NPA moves to decongest Apapa, Tin Can ports


The Nigeria Port Authority (NPA) has taken steps to reduce the congestion at the Apapa and Tin Can Island ports.
In a statement yesterday, it said henceforth, there will be an increase in rent-free period for cargoes housed in the terminals.
It added that from the current period of three free days before commencement of rent charges, it will now be 21 free days before commencement of rent charges and this would be for a period of four months.
NPA also said there will be an increase in the demurrage free period on return of empty containers from the current five days period to 15 days, also for a period of four  months.
“Shipping companies should immediately deploy sweeper vessels to evacuate empty containers from the port to clear the backlog of empty containers littering the country within four months. The Authority encourages the use of Onne Ports for such sweeper vessels,” the statement read.
“The Nigerian Customs Service is urged to immediately commence the process of auctioning of overtime cargoes.  This is imperative as the ports are meant to be transit and not storage facilities. These auctions should be carried out on the spot at port locations and every buyer would be given a stipulated short period to evacuate the cargoes out of the ports after which they will be re-auctioned.
“Terminal operators are however encouraged to negotiate and grant waivers to consignees to facilitate the evacuation of these cargoes to mitigate against the auctioning which will result in a total loss of revenue by the terminal operator and the loss of cargo by the consignee.
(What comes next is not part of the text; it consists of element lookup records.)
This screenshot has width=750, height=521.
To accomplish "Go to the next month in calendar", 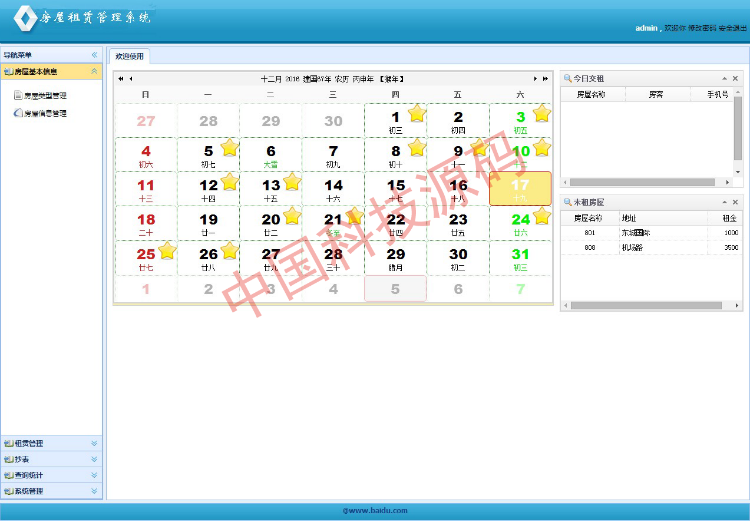I will tap(535, 78).
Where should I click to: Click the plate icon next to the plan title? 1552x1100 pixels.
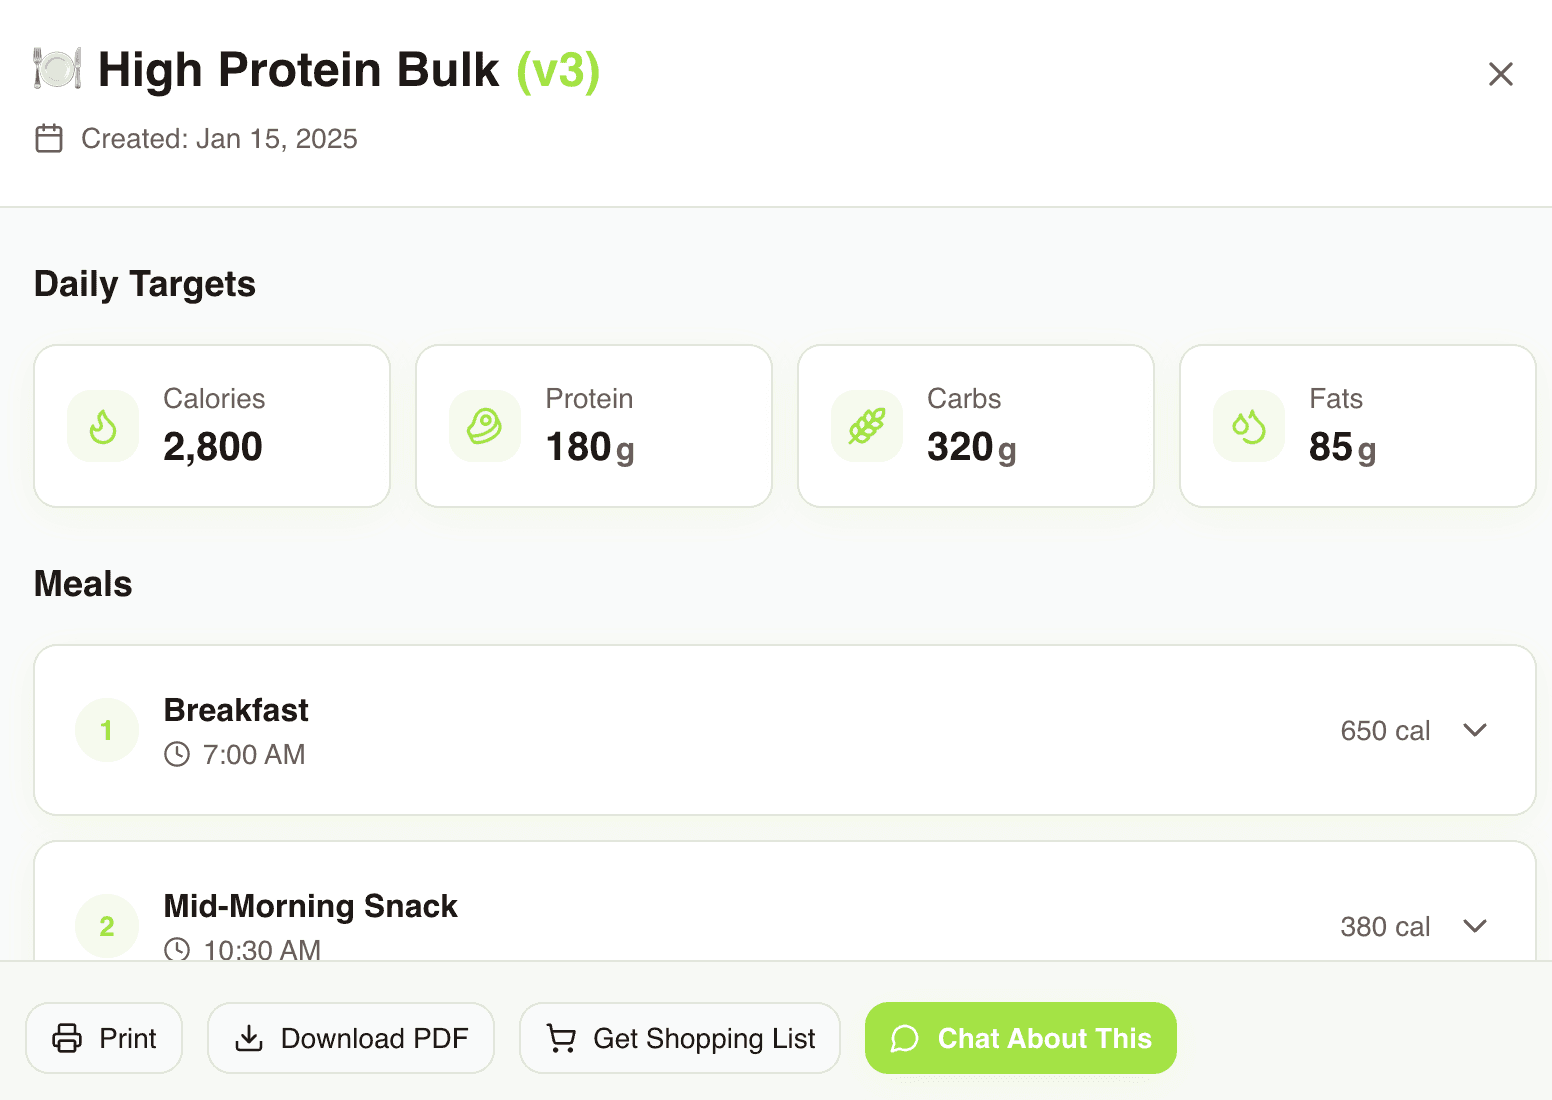[x=56, y=70]
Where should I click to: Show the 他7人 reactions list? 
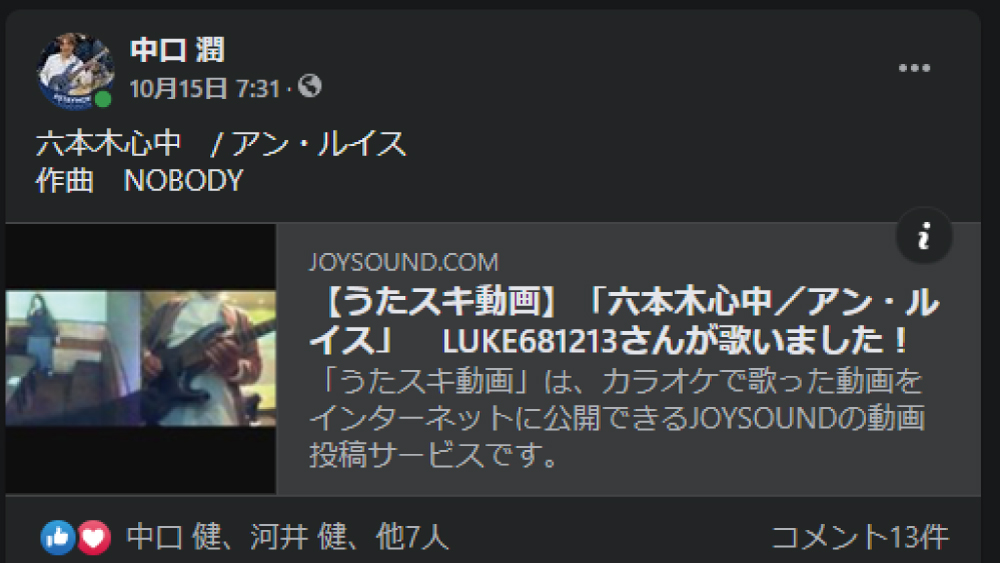coord(412,537)

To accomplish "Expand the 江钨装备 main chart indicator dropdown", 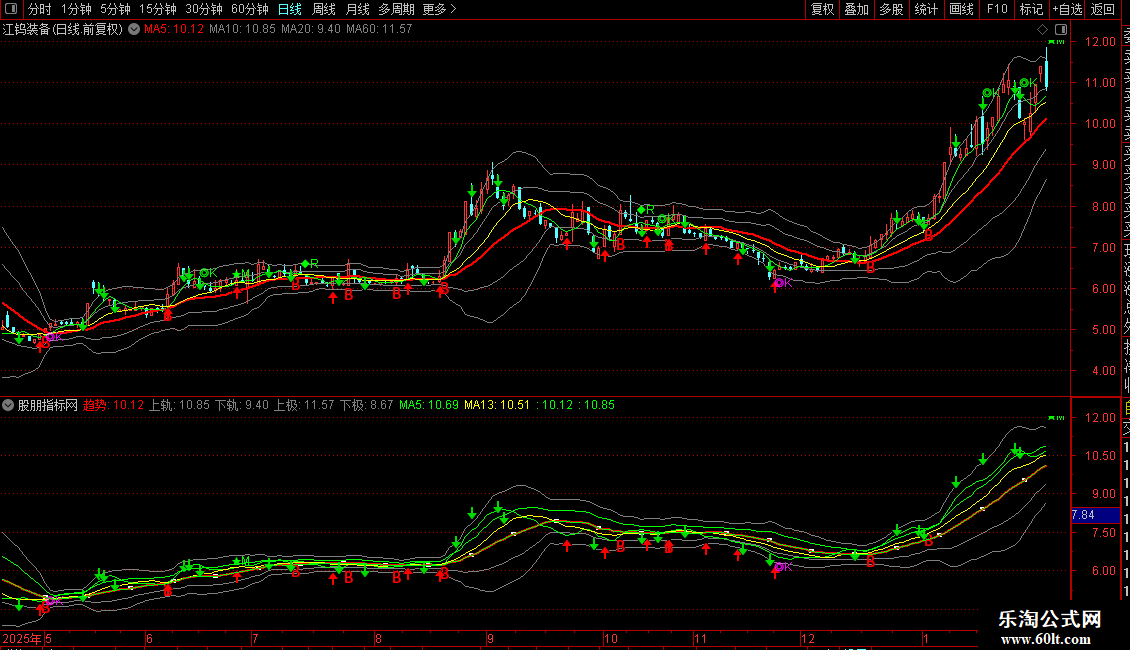I will pos(134,29).
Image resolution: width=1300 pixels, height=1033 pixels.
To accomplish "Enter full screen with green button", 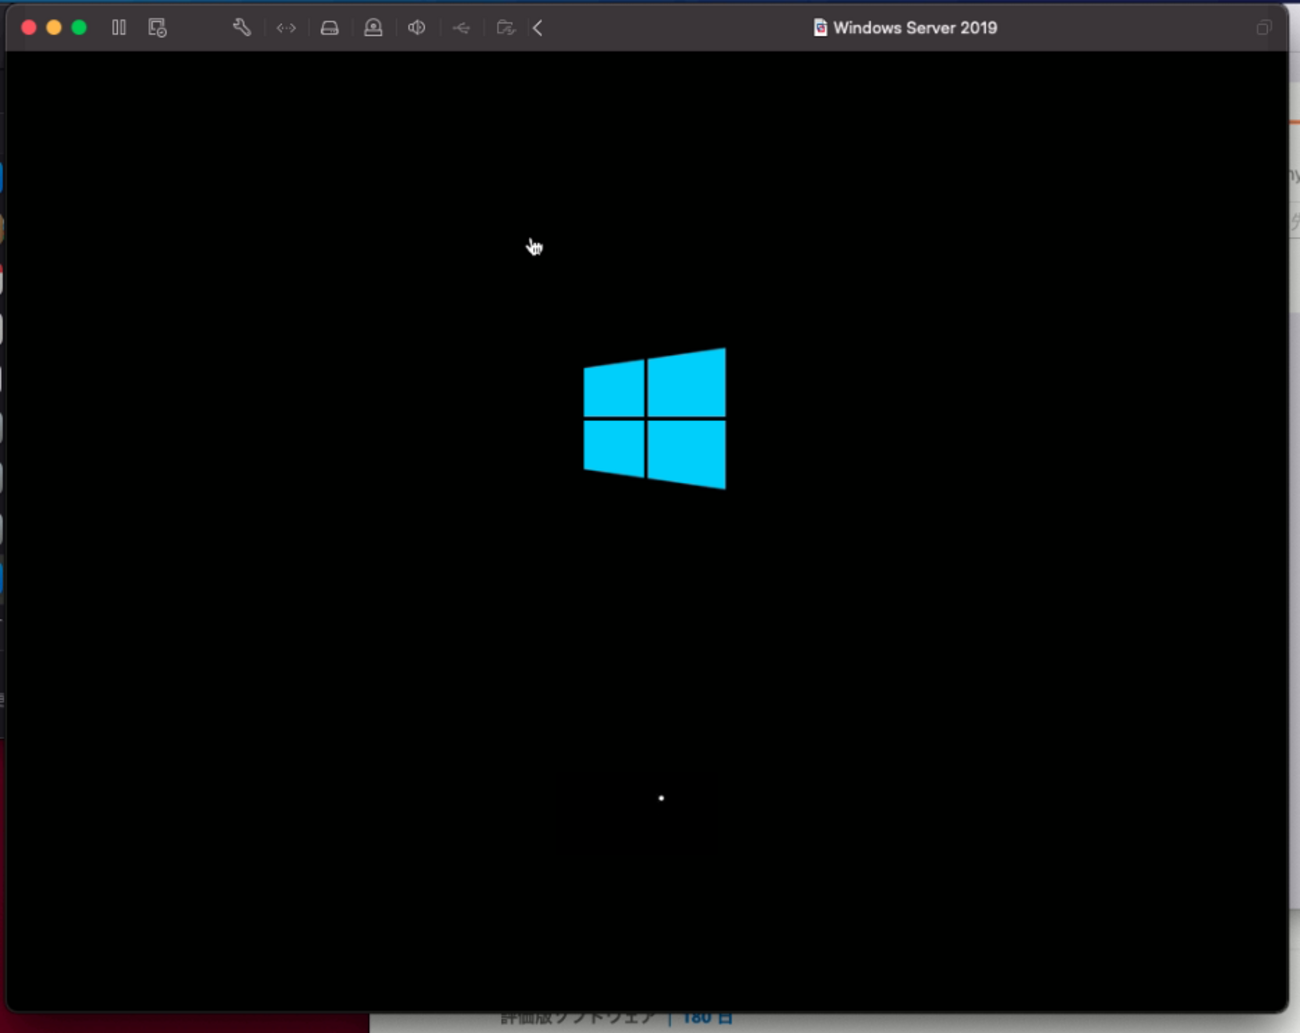I will coord(79,28).
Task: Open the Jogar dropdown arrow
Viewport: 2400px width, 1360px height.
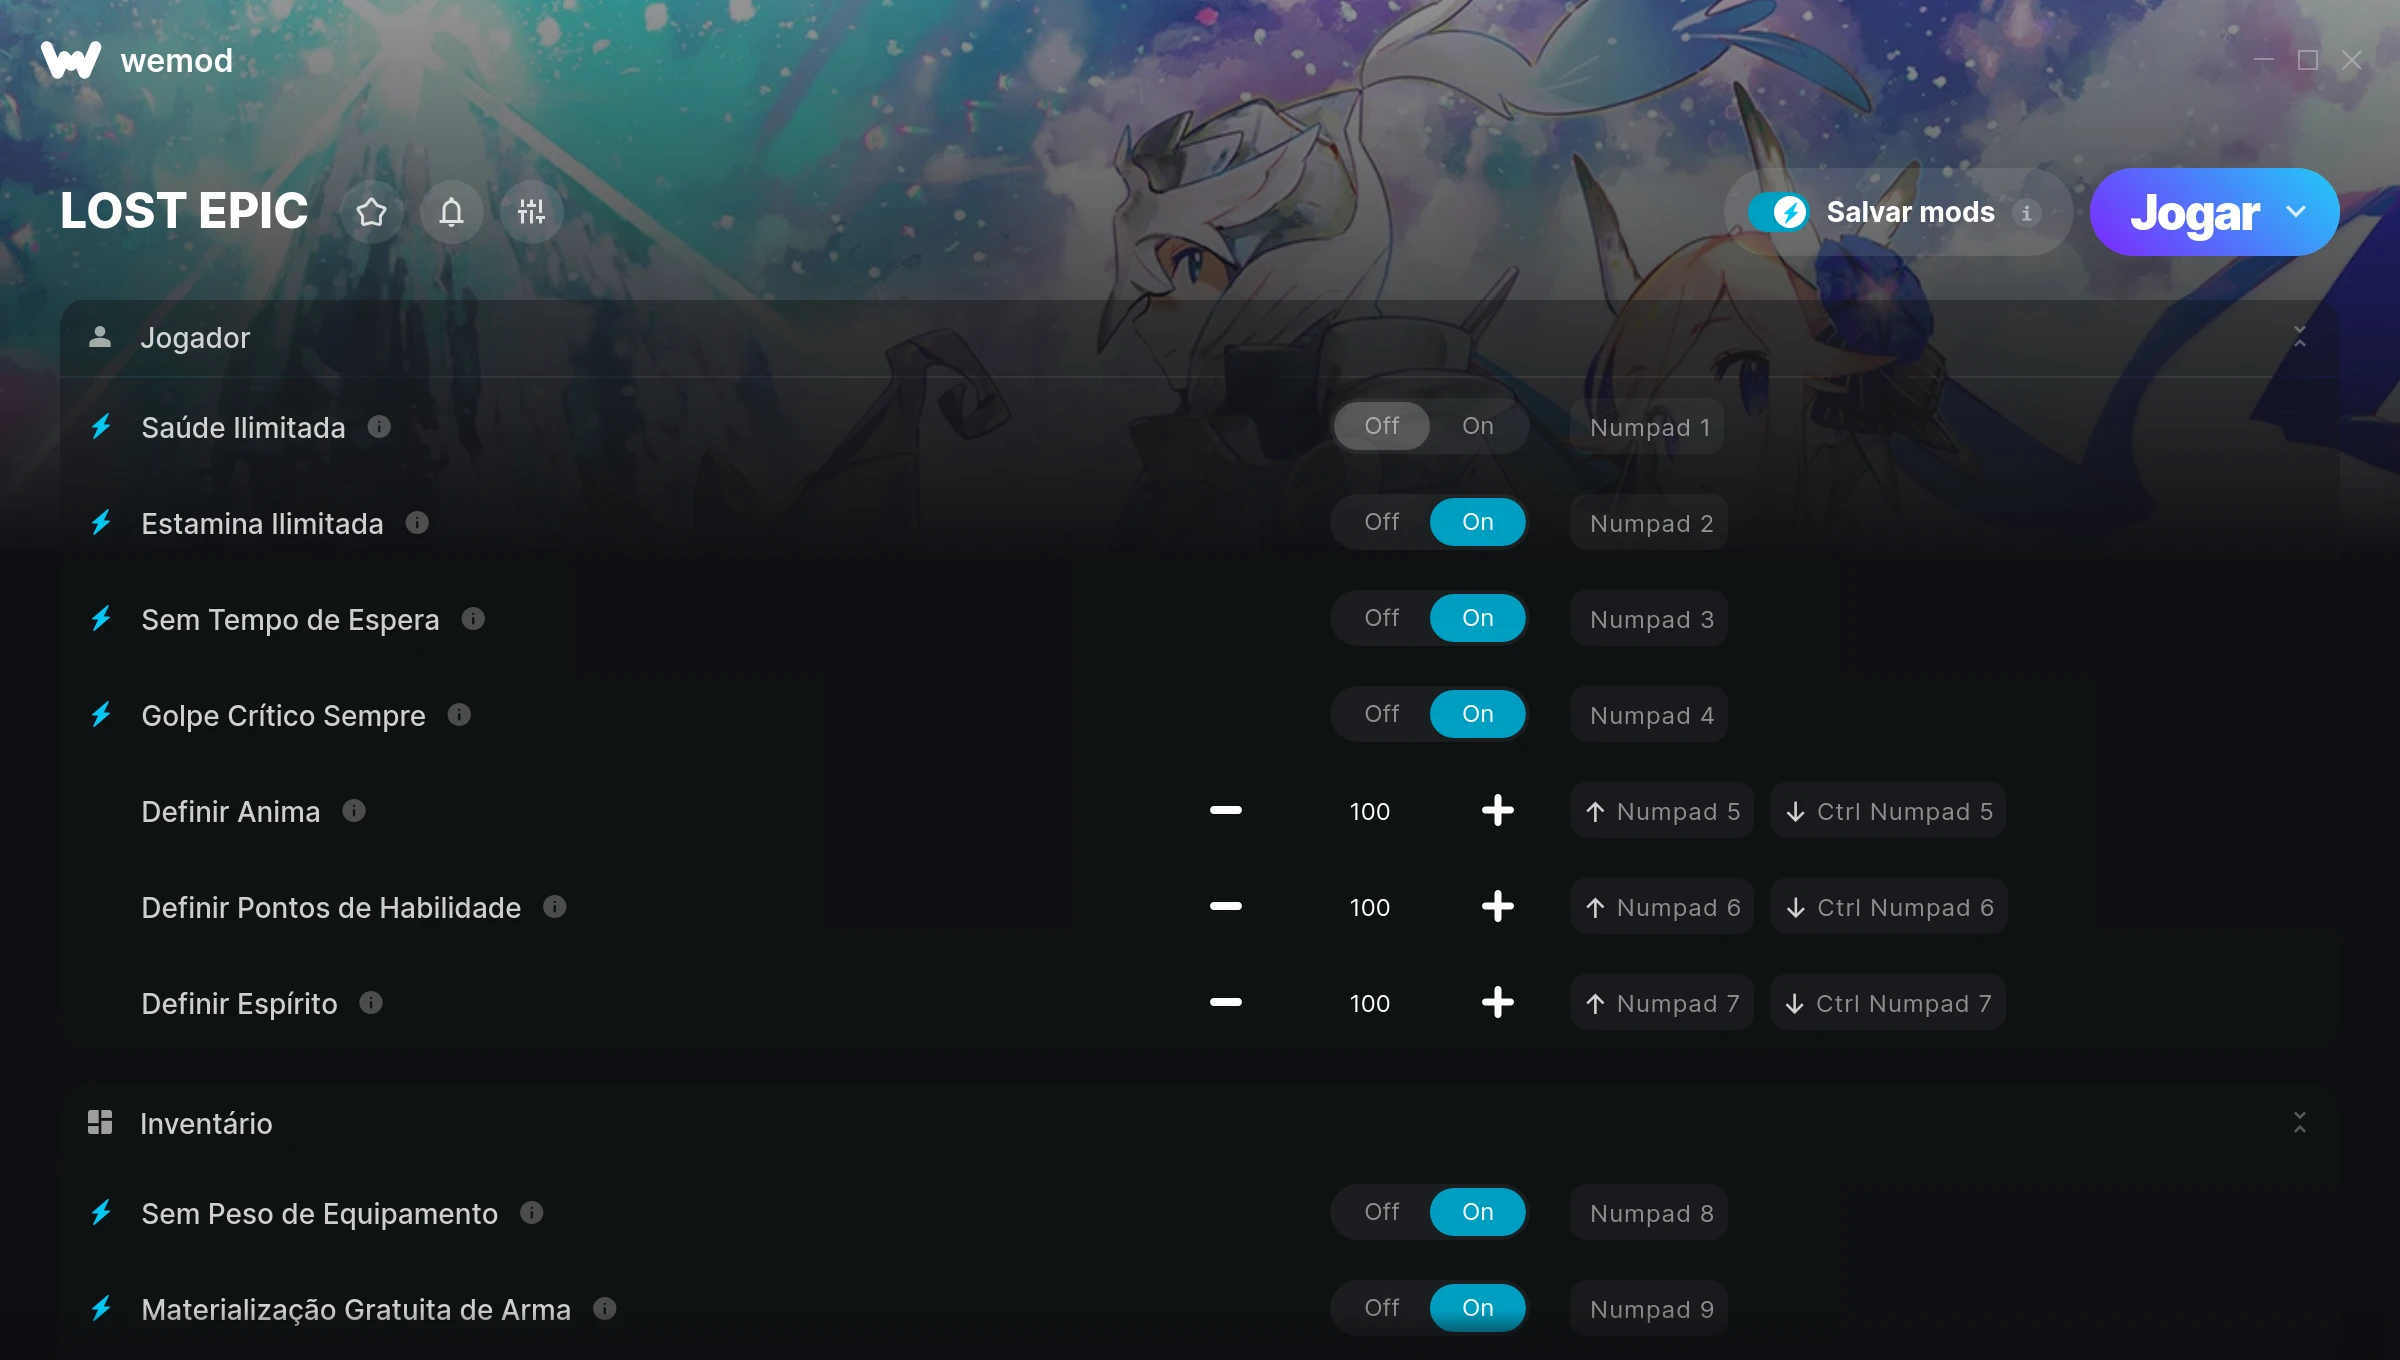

“The Authority wishes to state that these measures are emergency steps taken to immediately reduce the financial burden of congestion on citizens as the Federal Government proceeds to permanently resolve the congestion through the following: reconstruction of the port access road, the provision of trailer park and holding bays with e-call up system, the enhancement of cargo evacuation using rail transportation and inland waterways with barges among others.”